5.   Karunia lidah membawa kita kepada Mazmur.
Karunia Lidah ini membawa kita kepada nyanyian dalam Roh, yang disebut Mazmur.  Kita muji-muji Tuhan dengan nyanyian dalam Roh. Orang yang belum beroleh karunia lidah belum dapat bermazmur. (Perhatikan dalam pelajaran 1 Korintus 14).

6.   Karunia lidah membawa kita kepada penglihatan
Apabila kita menyerah sungguh-sungguh dalam penyembahan, melalui Karunia Lidah ini kita dibawa masuk ke dalam wilayah Kerajaan Surga. Sekali lagi bahwa Karunia Lidah bagaikan asap dupa yang menembusi Tirai, menembusi pintu Surga. Sehingga tidak hanya dibawa untuk mendengar suara Tuhan tetapi juga akan dibawa kepada penglihatan Rohani, perhatikan Kisah Rasul 2:16-18. Melihat kemuliaan Allah.

Penglihatan ini adalah karunia Tuhan bagian dari Anugerah Roh Kudus. Penglihatan dalam penyembahan tanpa didahului dengan Karunia Lidah adalah penglihatan emosi. Kecuali ada maksud Tuhan, perhatikan contoh :
1.   Penglihatan kepada Saul (Saulus) dalam Kisah 9:3-7. Rasul Paulus dipanggil oleh Tuhan melalui penglihatan.
2.  Penglihatan Kornelius dalam Kisah 10:1-5. Kornelius dipanggil melalui penglihatan dan suara Tuhan.

Jadi setiap orang yang melihat penglihatan dari Tuhan meskipun belum lahir baru dari Air dan Roh, dalam kehidupannya ada maksud dan rencana Allah.

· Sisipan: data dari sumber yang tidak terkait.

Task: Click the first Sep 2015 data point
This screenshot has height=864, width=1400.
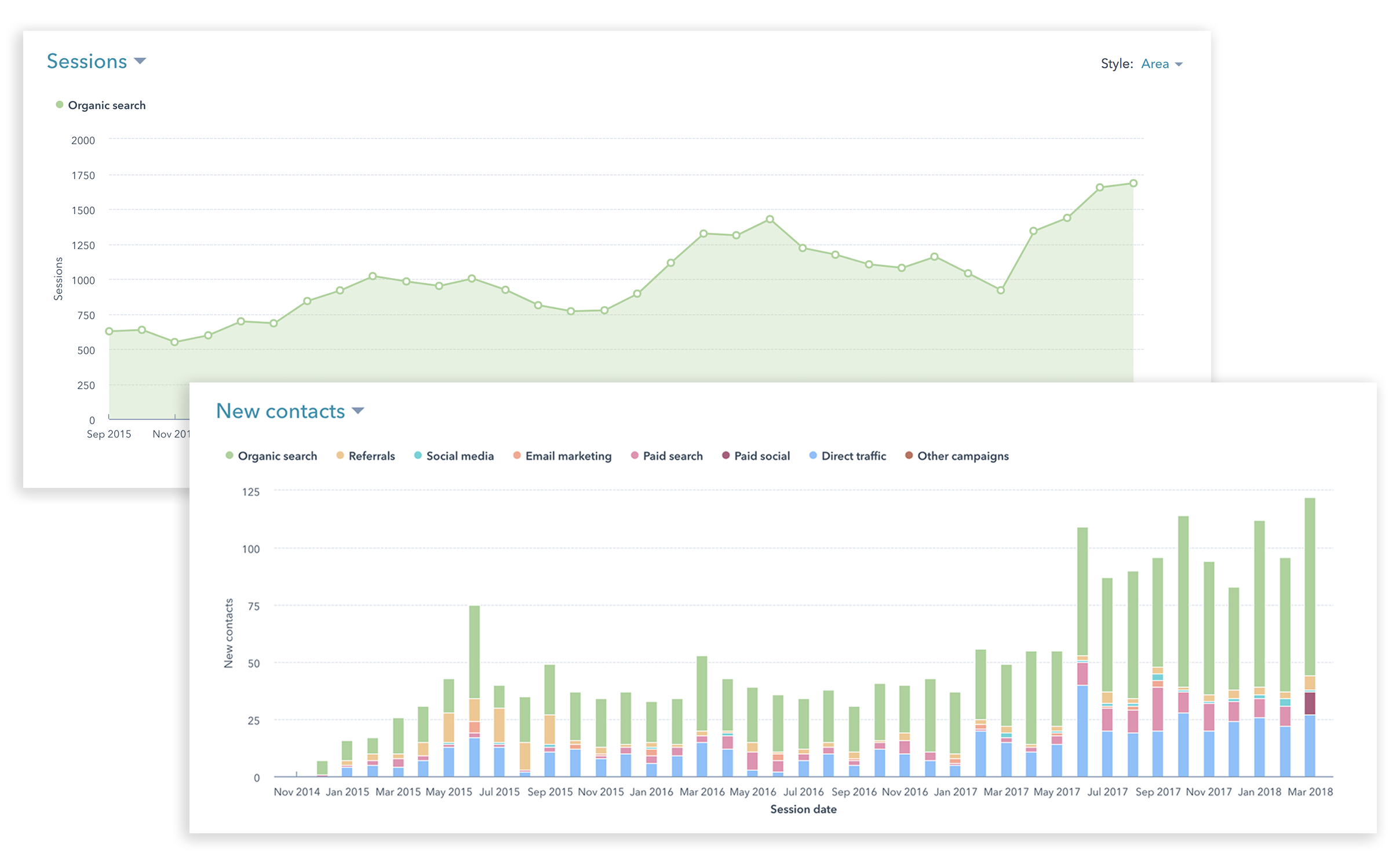Action: [x=109, y=331]
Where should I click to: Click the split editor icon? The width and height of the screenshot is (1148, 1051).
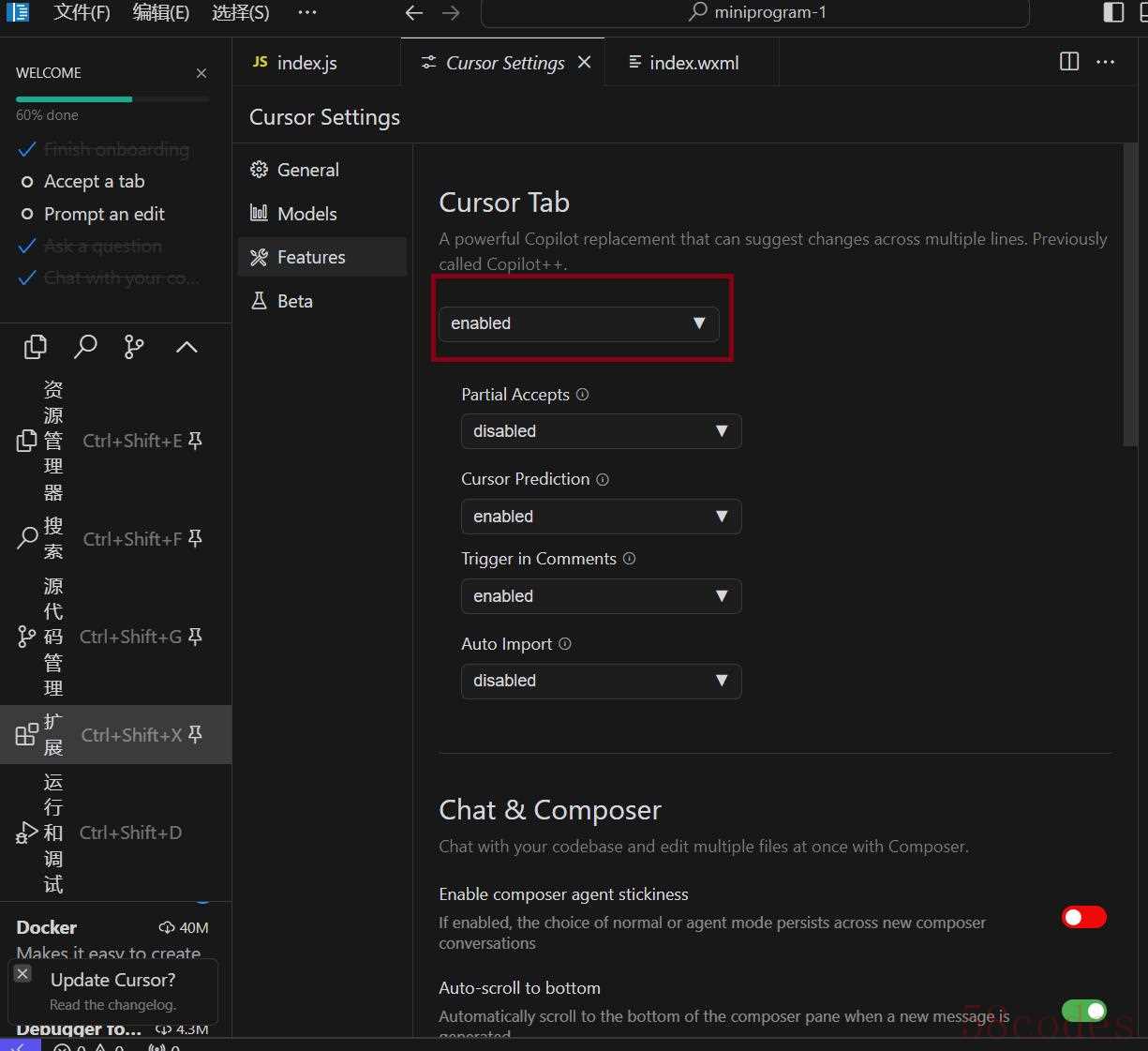(1068, 62)
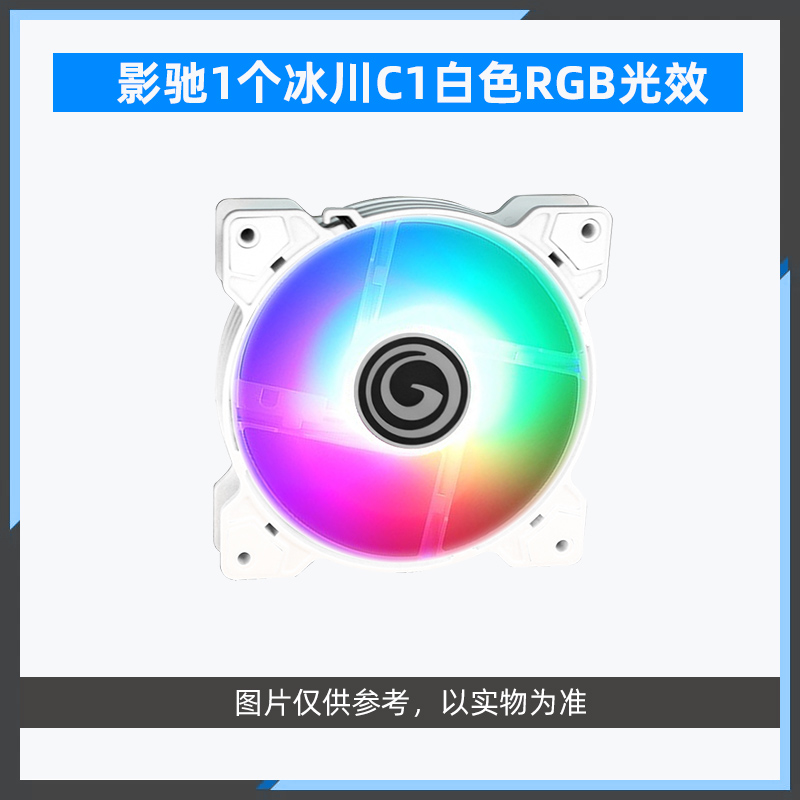800x800 pixels.
Task: Click the top-right screw hole of fan
Action: (x=589, y=229)
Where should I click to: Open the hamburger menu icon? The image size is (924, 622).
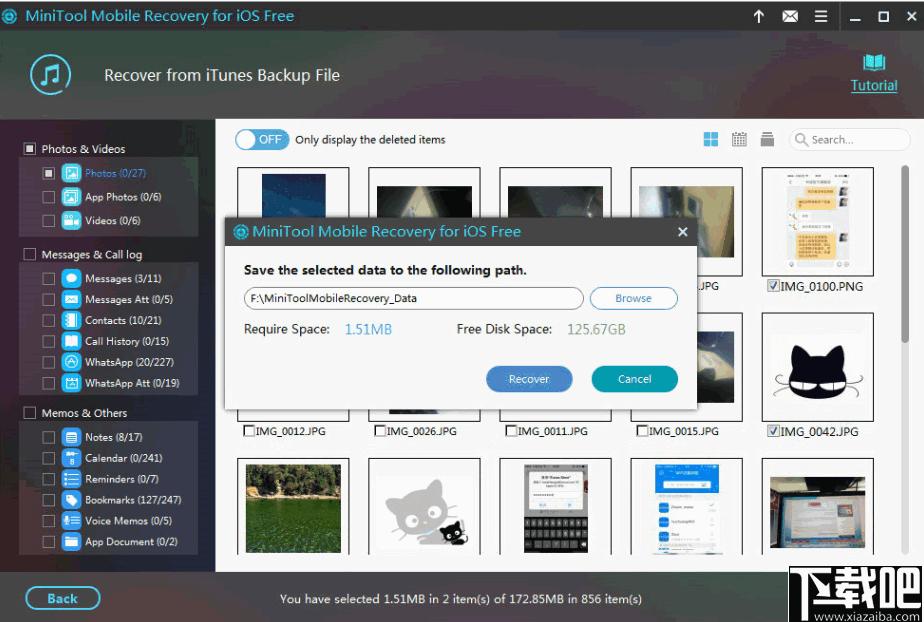pyautogui.click(x=821, y=16)
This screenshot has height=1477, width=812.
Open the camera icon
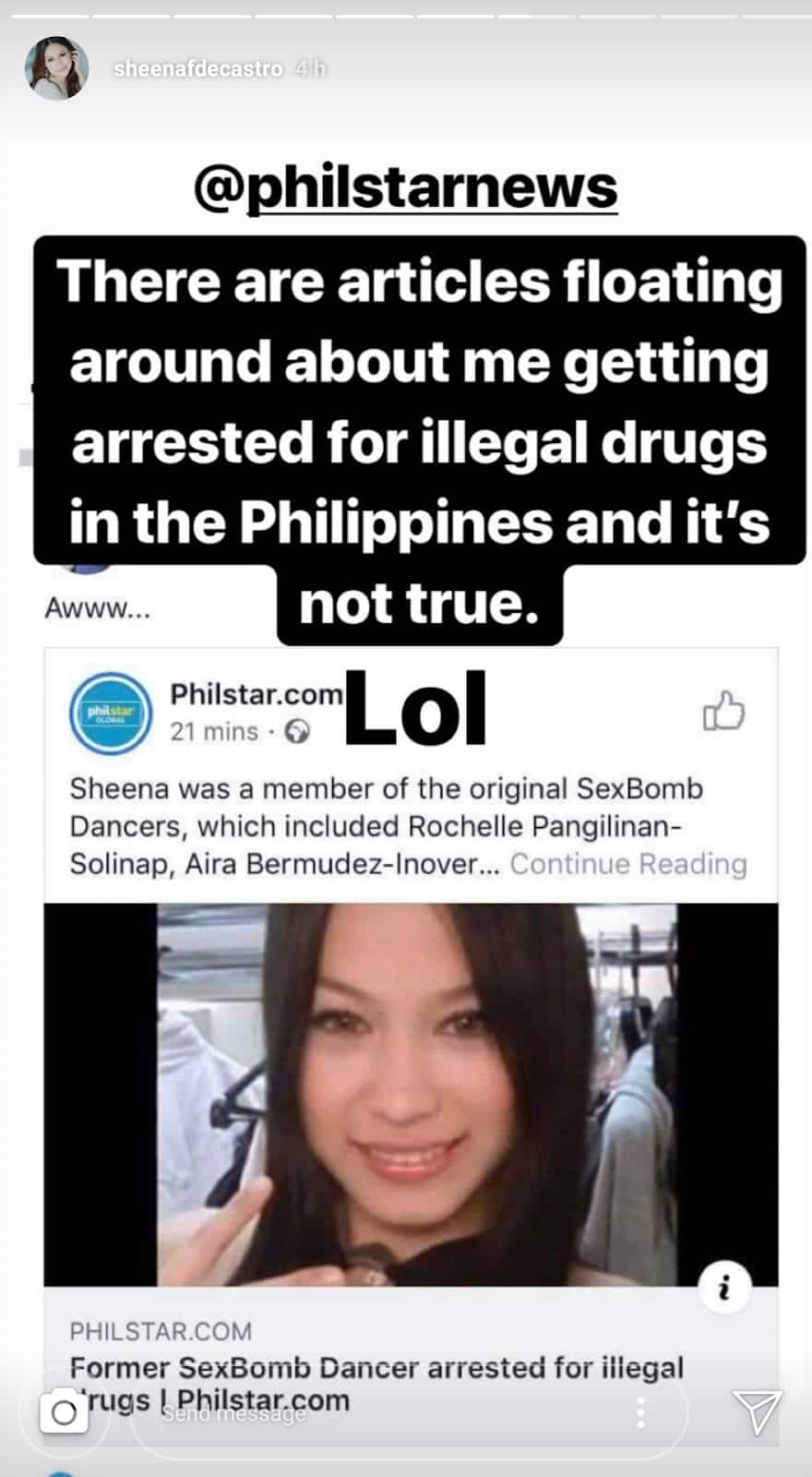65,1412
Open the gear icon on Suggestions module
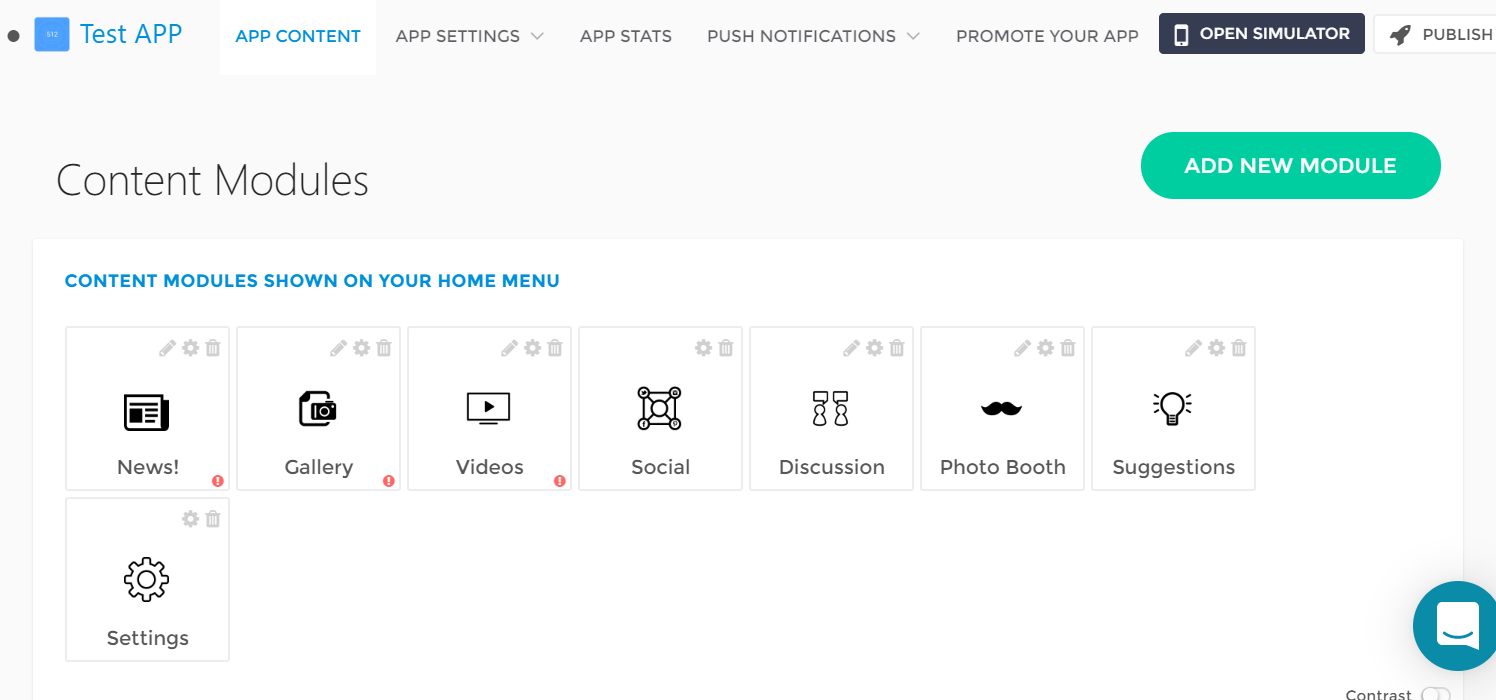The image size is (1496, 700). click(1216, 348)
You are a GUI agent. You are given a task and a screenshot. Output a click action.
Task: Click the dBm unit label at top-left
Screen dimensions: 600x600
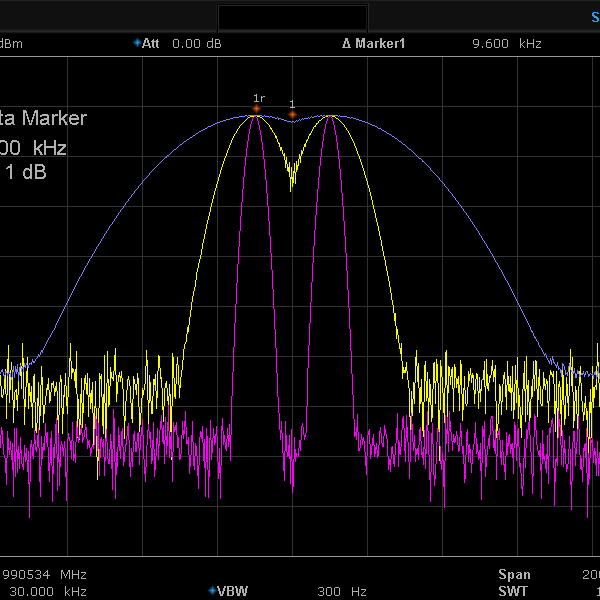pyautogui.click(x=11, y=44)
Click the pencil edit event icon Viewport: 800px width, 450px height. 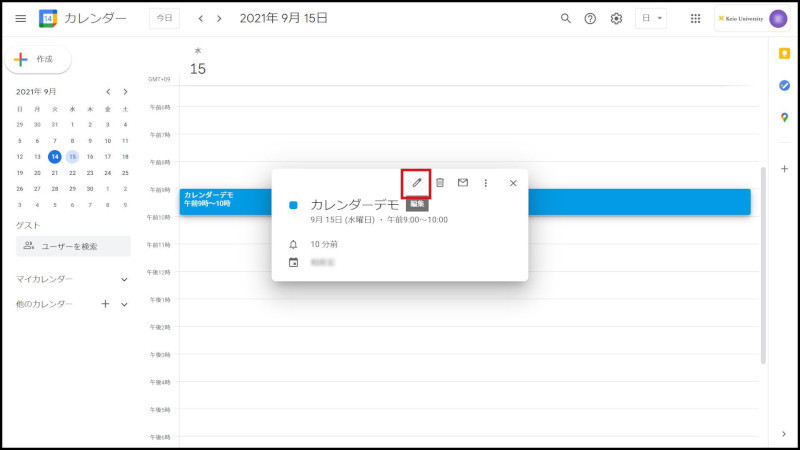(416, 183)
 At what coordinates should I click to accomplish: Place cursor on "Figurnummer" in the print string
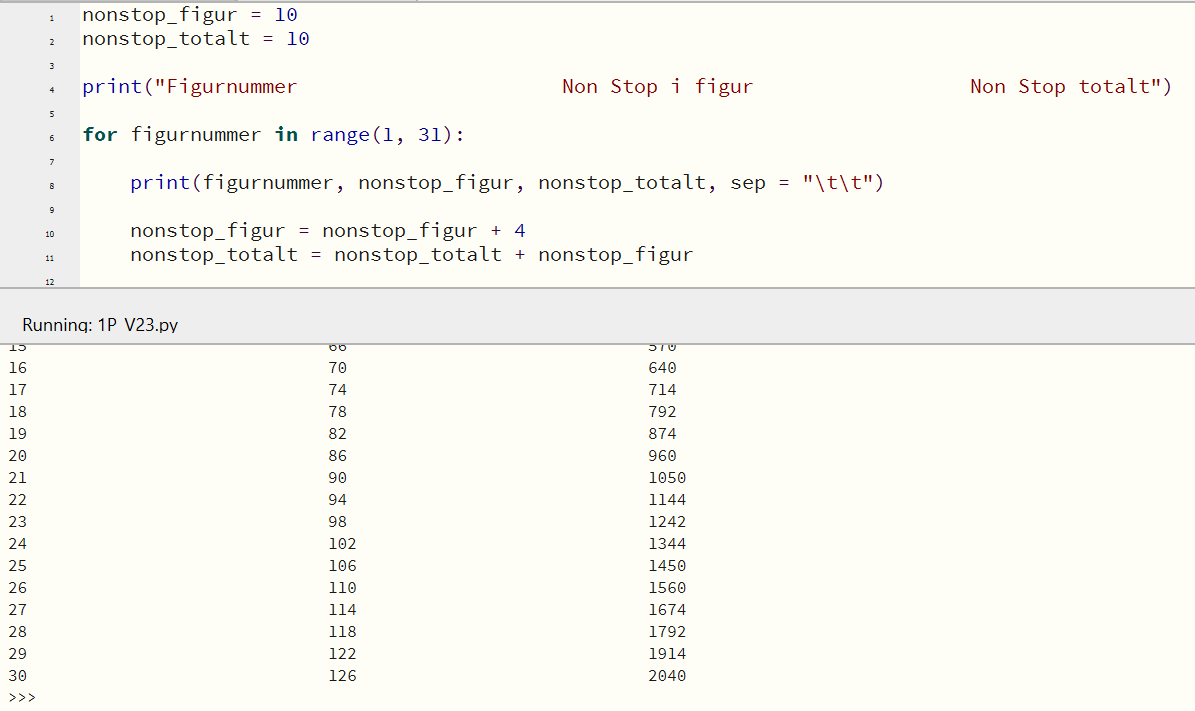[x=231, y=87]
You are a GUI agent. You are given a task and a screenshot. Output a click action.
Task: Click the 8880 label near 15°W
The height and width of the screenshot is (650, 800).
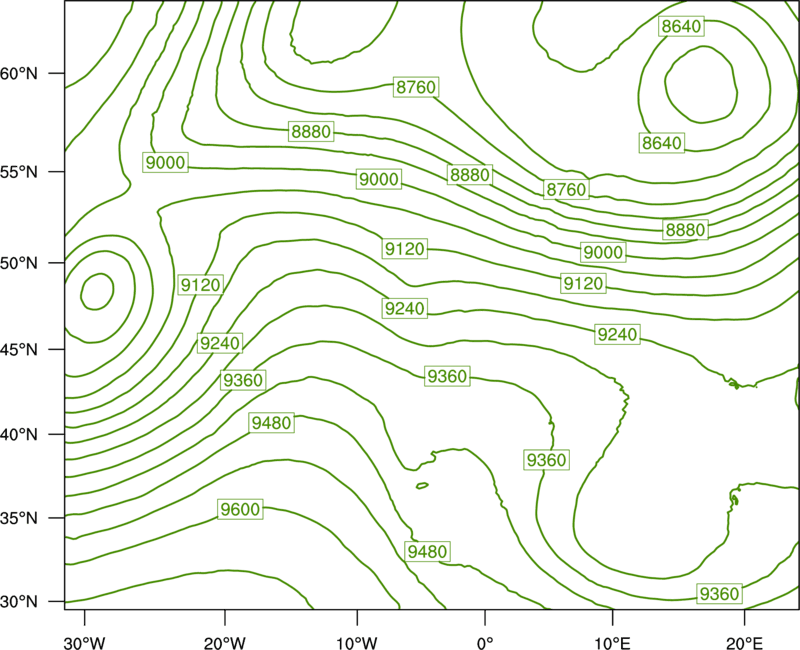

7.     Karunia Lidah ini untuk mengusir setan dan penyakit, pada waktu berdoa untuk orang sakit.  Jadi apabila kita berdoa untuk orang sakit, kita mengusir setan dan penyakit itu dalam Nama Tuhan Yesus Kristus kemudian sambung dengan kata-kata asing (Karunia Lidah).

Sebab Karunia Lidah adalah bahasa roh yang mengandung kuasa, perhatikan firman Tuhan dalam Kisah 1:8 : “Tetapi kamu akan menerima kuasa, kalau Roh Kudus turun ke atas kamu, dan kamu akan menjadi saksi-Ku di Yerusalem dan di seluruh Yudea dan Samaria dan sampai ke ujung bumi."
                  
Jadi pada waktu kita dibaptis dengan Rohulkudus kita memperoleh kuasa, dan apalagi sudah meningkat sampai mendapat Karunia Lidah, kuasa itu disempurnakan.

Itu sebabnya apabila kita hendak mengusir setan dan penyakit apa saja, setelah kita panggil nama Tuhan Yesus Kristus, kita sambung dengan kata-kata asing (karunia lidah). Kata-kata asing (karunia Lidah) yang keluar dari mulut hamba Tuhan nampak secara mata rohani, kelihatan keluar dari mulut seperti api yang menyembur keluar.
    
8.    Karunia Lidah ini dipakai apabila kita ditimpa ketakutan pada waktu berjalan ditempat yang sunyi, yang biasa disebut orang tempat angker. Maka apabila itu terjadi pakailah bahasa asing (karunia lidah) dan ini satu hal yang istimewa, sehingga timbul keberanian kita kembali. Memberi kuasa dan keberanian apabila diganggu oleh roh-roh jahat, atau penghulu dunia, perhatikan Epesus 6:11-12.

9.  Karunia Lidah adalah kata-kata kuasa untuk menghentikan gangguan iblis dalam kebaktian. Contoh : Apabila kita mendengar suara Nubuatan sudah keluar dari kebenaran Firman Tuhan dan sudah dikendalikan emosi atau diganggu oleh kuasa kegelapan, maka untuk mengendalikan atau menghentikan Nubuatan ini kita tengking dalam Nama Tuhan Yesus Kristus, Darah Tuhan Yesus yang berkuasa dan disambung dengan kata-kata asing (Karunia Lidah).

Jadi Karunia Lidah ini sangat penting sekali, sebab itu disejajarkan dengan 9 karunia Rohulkudus dan termasuk pada pelajaran Kaki Dian.